Myrtenol Inhibits Biofilm Formation and Virulence in the Drug-Resistant Acinetobacter baumannii: Insights into the Molecular Mechanisms

BACKGROUND: blaNDM-1-producing Acinetobacter baumannii (BP-AB) remains a critical problem in nosocomial infections, because of its resistance mediated by the biofilm formation and virulence factors. No studies have confirmed myrtenol’s efficacy in inhibiting the biofilm formation and virulence associated with biofilm of BP-AB. METHODS: The tested concentrations of myrtenol were wild type (A), 50 μg/mL (B), 100 μg/mL (C), 200 μg/mL (D), 250 μg/mL (E), and 300 μg/mL (F). RESULTS: The BP-AB biofilm inhibition was significantly higher in the D, E, and F groups than in the A, B, and C groups. Myrtenol significantly reduced the air-liquid interface ring formation in glass tubes.

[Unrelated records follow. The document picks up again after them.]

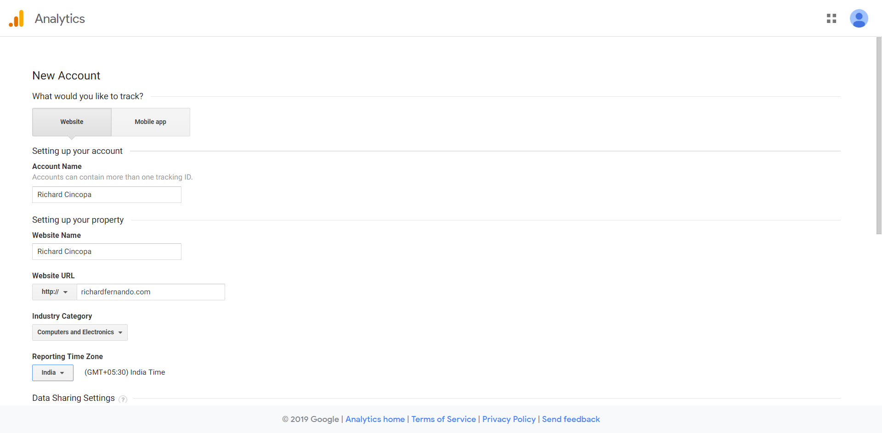Focus the Website Name input field
Screen dimensions: 882x433
pyautogui.click(x=107, y=252)
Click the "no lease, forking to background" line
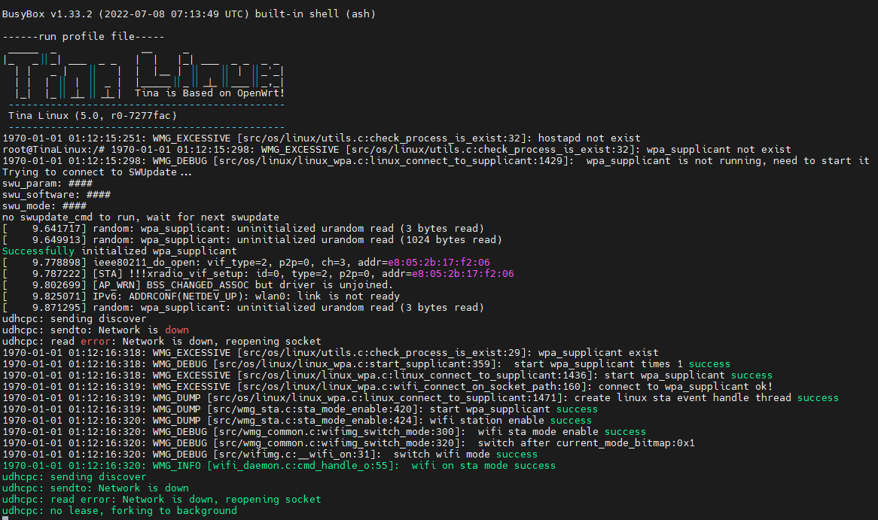 tap(119, 511)

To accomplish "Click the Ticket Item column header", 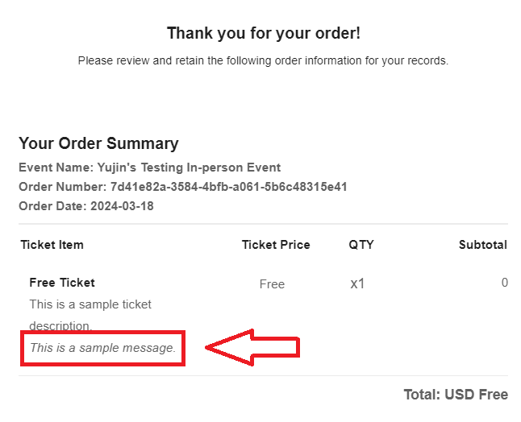I will coord(52,245).
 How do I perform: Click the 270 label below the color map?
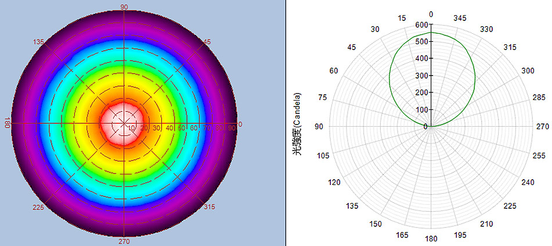pos(124,241)
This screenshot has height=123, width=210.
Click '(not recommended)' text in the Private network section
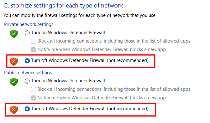tap(128, 60)
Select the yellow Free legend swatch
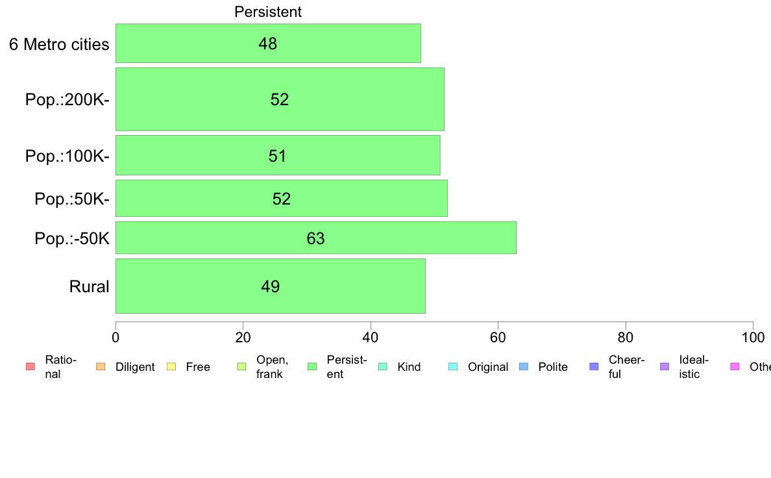Screen dimensions: 771x478 pyautogui.click(x=171, y=367)
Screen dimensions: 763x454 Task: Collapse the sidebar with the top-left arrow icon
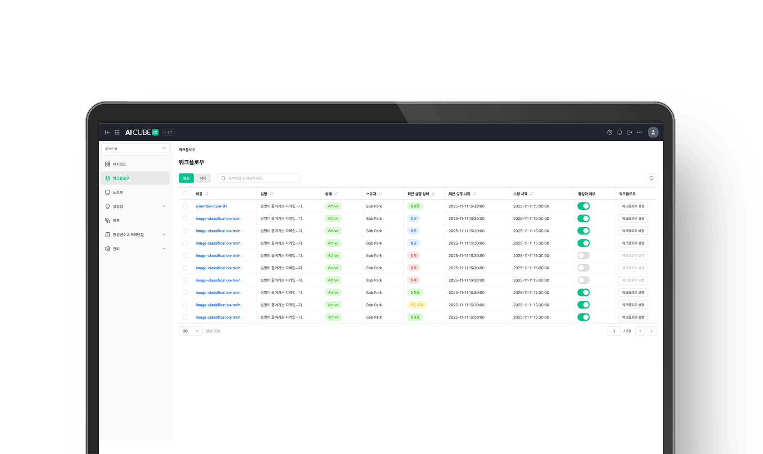pyautogui.click(x=108, y=132)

It also effectively inhibited the attachment of BP-AB strains on polystyrene surfaces as shown by crystal violet staining. Microscopy showed a significant reduction in biofilm formation with dispersed BP-AB strains. The confocal laser scanning microscopy analysis showed a significant reduction in the biofilm’s biomass, covered surface area, and thickness. The scanning electron microscopy analysis revealed significantly fewer BP-AB aggregates on the coverslip surface. In the CompStat analysis, the biofilm’s biomass, maximum thickness, and surface-to-volume ratio were significantly reduced. The qPCR analysis revealed a significant down-regulation of bfmR, bap, csuA/B, and ompA expression, which positively correlated with the biofilm’s biomass, maximum thickness, and surface-to-volume ratio in BP-AB strains. Myrtenol significantly improved the susceptibility of BP-AB to the antibiotics amikacin, piperacillin/tazobactam, cefoperazone/sulbactam, and ceftazidime. CONCLUSION: Myrtenol attenuates the BP-AB biofilm formation and virulence by suppressing the expression of bfmR, bap, csuA/B, and ompA.